# start of Document passage

Today Mayne is a deputy minister in the provincial Department of Innovation and Advanced Learning but remains a key member of the Island’s expanding bioscience sector. “The NRC institute is playing an important role in linking the modern technology of biotechnology with our traditional sectors of farming and fishing,” he says. “UPEI is the key reason the province has the institute. Our biotech resources are the best resources we have outside of our people. Diversification of our economy is vital, yet we remain linked to the land and sea.”

After a decade of building a bridge between the Island and the university, MacLauchlan is shoring his legacy before his stint as UPEI’s president ends in the summer of 2011. During his final year, he will focus on fundraising so when he leaves, the school will have no unfunded debt. “We’ll be approaching leading donors in the Atlantic region and beyond to help us ‘burn the mortgage,’ ” he says. This will include completing the funding for an expansion of the Atlantic Veterinary College and building a new school of nursing, as well as digitizing a huge archive of P.E.I. heritage. He plans to keep living on the Island in the community he grew up in, Stanhope, and to work in a private capacity.

# end of Document passage

- **Work to complete**
1. For each statement below, say whether it agrees with the UPEI passage. Answer yes or no, and quote the words from the passage that decide it.
(a) MacLauchlan's time as UPEI's president ends in the summer of 2011.
(b) MacLauchlan plans to move away from the Island once he leaves the university.
(c) Mayne says the NRC institute links biotechnology with forestry and mining.
2. Resume the UPEI passage after its final sentence and write one more paragraph.

# start of Data section

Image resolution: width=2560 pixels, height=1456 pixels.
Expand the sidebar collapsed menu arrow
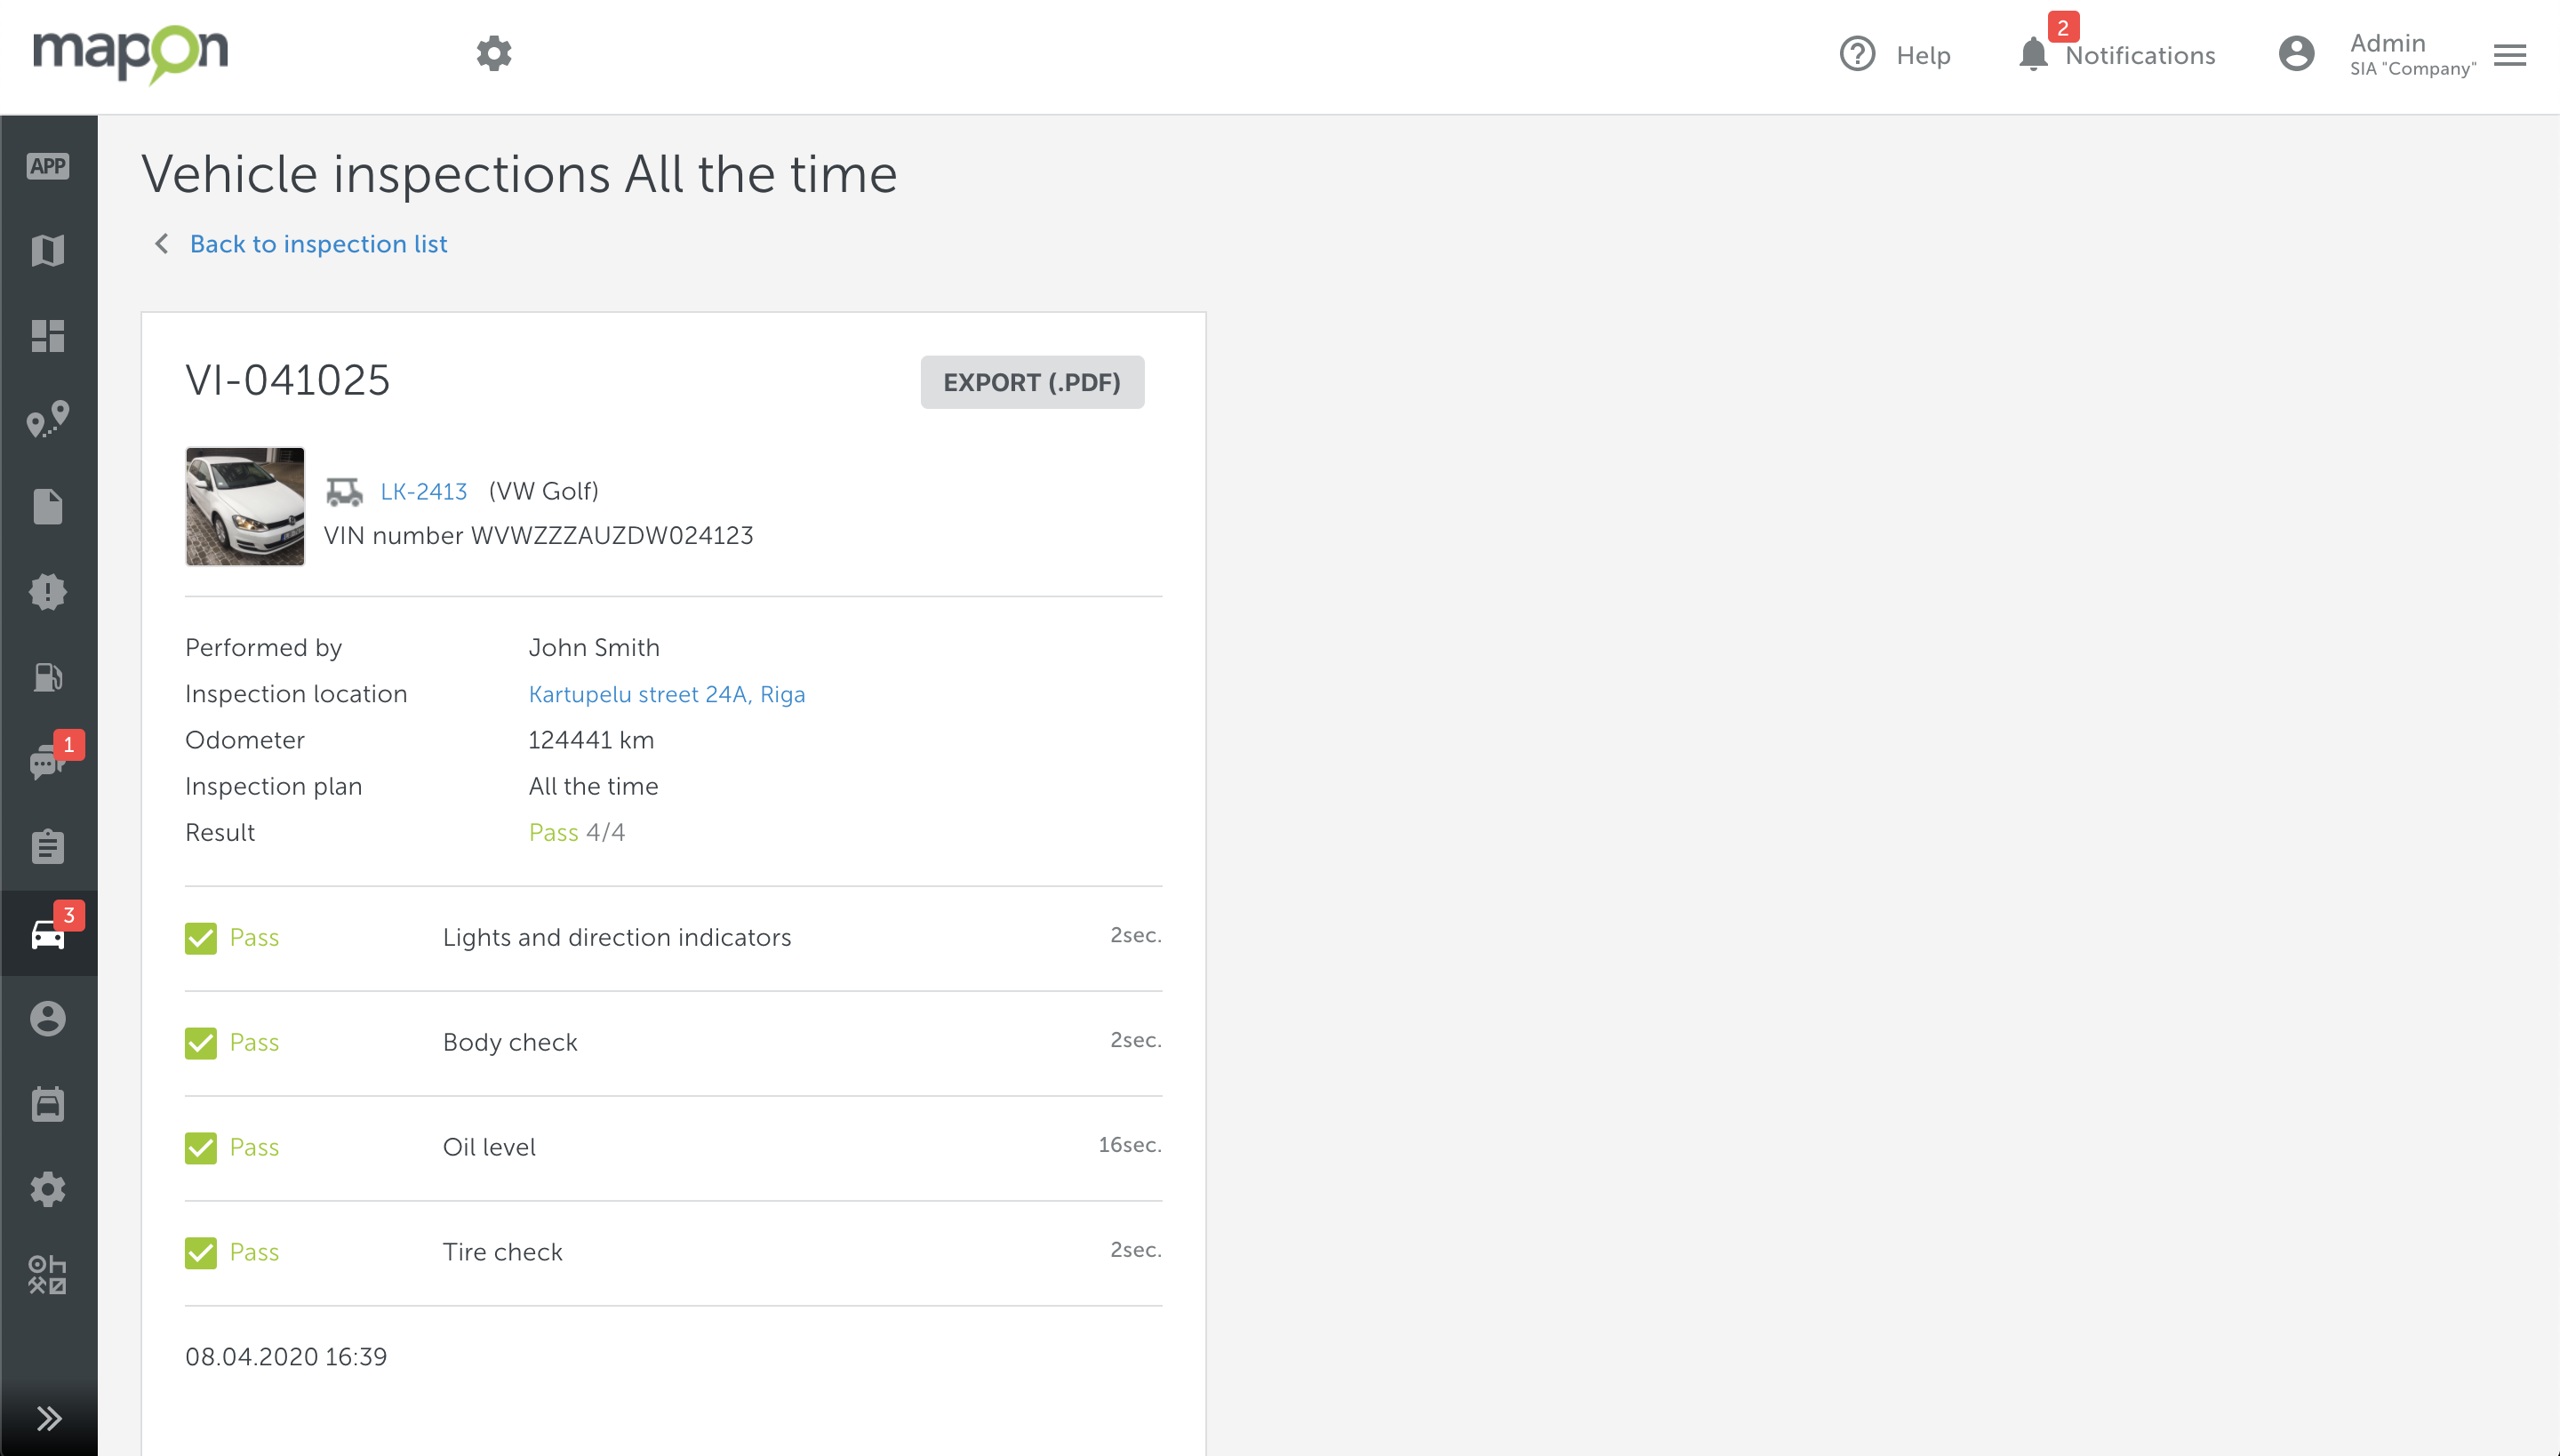click(47, 1419)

# end of Data section

- **Answers given**
1.
(a) Yes: "before his stint as UPEI’s president ends in the summer of 2011"
(b) No: "He plans to keep living on the Island in the community he grew up in, Stanhope"
(c) No: "linking the modern technology of biotechnology with our traditional sectors of farming and fishing"

2.
In MacLauchlan’s opinion, the secret to P.E.I.’s future success lies in telling a story everyone wants to be part of. For him, it’s University Island. “By lighting up our community here at home through knowledge and a commitment to excellence, we ensure that UPEI and the province have a strong national and international brand,” he says. It’s part of his vision for a University Island that stretches from Murray Harbour to Tignish, from North Rustico to Charlottetown, and from P.E.I. to the rest of the world.